╔══
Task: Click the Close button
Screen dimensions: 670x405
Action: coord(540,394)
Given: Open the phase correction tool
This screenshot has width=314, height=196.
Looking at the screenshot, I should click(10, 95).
╚══
## EXERCISE AIM
Return the whole listing, keeping every word as it is.

## EXPECTED ANSWER
Task: Click the Close button
Screen dimensions: 670x405
Action: coord(540,394)
Given: Open the phase correction tool
This screenshot has width=314, height=196.
Looking at the screenshot, I should click(10, 95).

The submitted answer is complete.